Search code examples
distributed-systemraftaeron

Is it possible to add members to Aeron Cluster w/o reconfiguring existing ones?


I'm looking for a way to add new members to existing Aeron cluster without reconfiguring existing ones.

It seems cluster members are defined statically during startup as described in the Cluster Tutorial:

final ConsensusModule.Context consensusModuleContext = new ConsensusModule.Context()
    .errorHandler(errorHandler("Consensus Module"))
    .clusterMemberId(nodeId)                                                                    
    .clusterMembers(clusterMembers(Arrays.asList(hostnames))) // <------ HERE                   
    .clusterDir(new File(baseDir, "consensus-module"))                                          
    .ingressChannel("aeron:udp?term-length=64k")                                                
    .logChannel(logControlChannel(nodeId, hostname, LOG_CONTROL_PORT_OFFSET))                    
    .replicationChannel(logReplicationChannel(hostname))                                         
    .archiveContext(aeronArchiveContext.clone());

If I understand this correctly, if I want to add more nodes, I need to reconfigure each existing node to include the new member.

Moreover, I found this in Aeron Cookbook (emphasis mine)

Key aspects of Raft:

  • there is a Strong Leader, which means that all log entries flow from the leader to followers
  • Raft makes use of randomized timers to elect leaders. This adds a few milliseconds to failover, but reduces the time to agree an elected leader (in Aeron Cluster, this is a maximum of the election timeout * 2).
  • the Raft protocol allows runtime configuration changes (i.e. adding new or removing nodes at runtime). At the time of writing, this feature is still pending in Aeron Cluster.

However, I do see classes like io.aeron.cluster.DynamicJoin and its usage in io.aeron.cluster.ConsensusModuleAgent which makes me think that adding nodes dynamically is possible and perhaps the cookbook is outdated.

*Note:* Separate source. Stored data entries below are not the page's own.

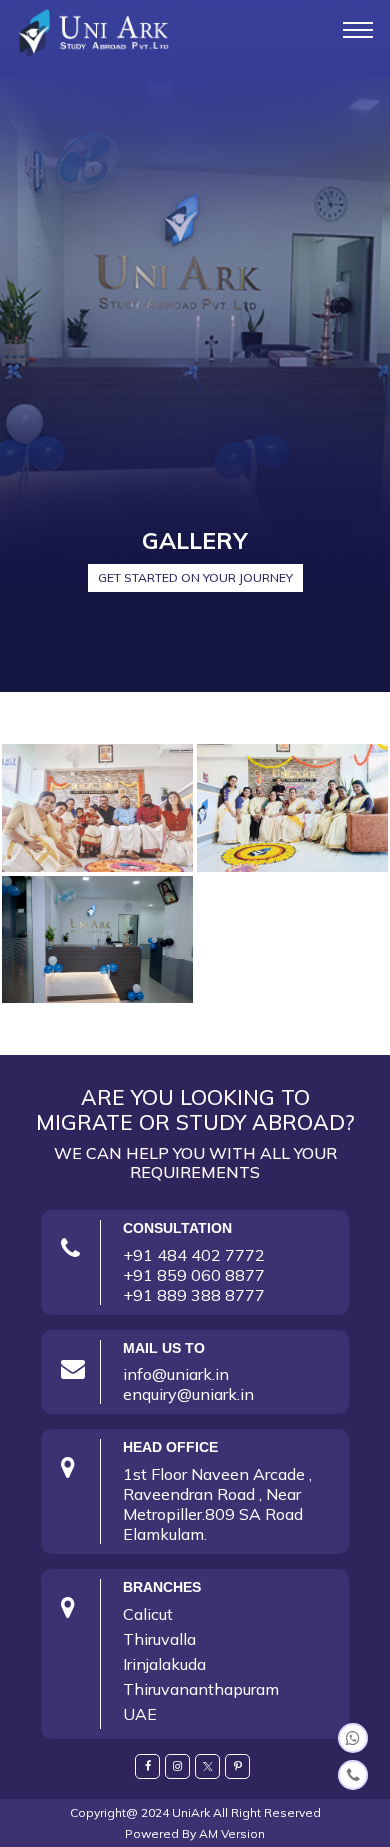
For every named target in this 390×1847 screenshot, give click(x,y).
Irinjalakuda (164, 1664)
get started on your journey (195, 577)
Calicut (148, 1614)
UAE (140, 1714)
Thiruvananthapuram (201, 1689)
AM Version (232, 1833)
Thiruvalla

Do you know a way to join more nodes without touching existing ones?


Solution

  • Yes, it is possible! The context should be built like this:

    ConsensusModule.Context()
        .errorHandler(errorHandler("Consensus Module"))
        .clusterMemberId(Aeron.NULL_VALUE) // <1>
        .clusterMembers("") // <2>
        .memberEndpoints(memberEndpoints(hostnames[nodeId], nodeId)) // <3>
        .clusterConsensusEndpoints(consensusEndpoints(hostnames)) // <4>
        .clusterDir(File(baseDir, "consensus-module"))
        .ingressChannel("aeron:udp?term-length=64k")
        .logChannel("aeron:udp?term-length=64k")
        .replicationChannel(logReplicationChannel(hostname))
        .archiveContext(aeronArchiveContext.clone())
    
    1. clusterMemberId must be set to Aeron.NULL_VALUE. The member ID will be generated automatically
    2. clusterMembers should be empty. Static members are not required for a dynamic node
    3. memberEndpoints is the channel configuration of this node. The format is ingress:port,consensus:port,log:port,catchup:port,archive:port. Very similar to static clusterMembers configuration for a single node but without member ID infront.
    4. clusterConsensusEndpoints is the comma-separated list consensus:port channels of known cluster members. I think of it similar to "bootstrap" list of hosts to join.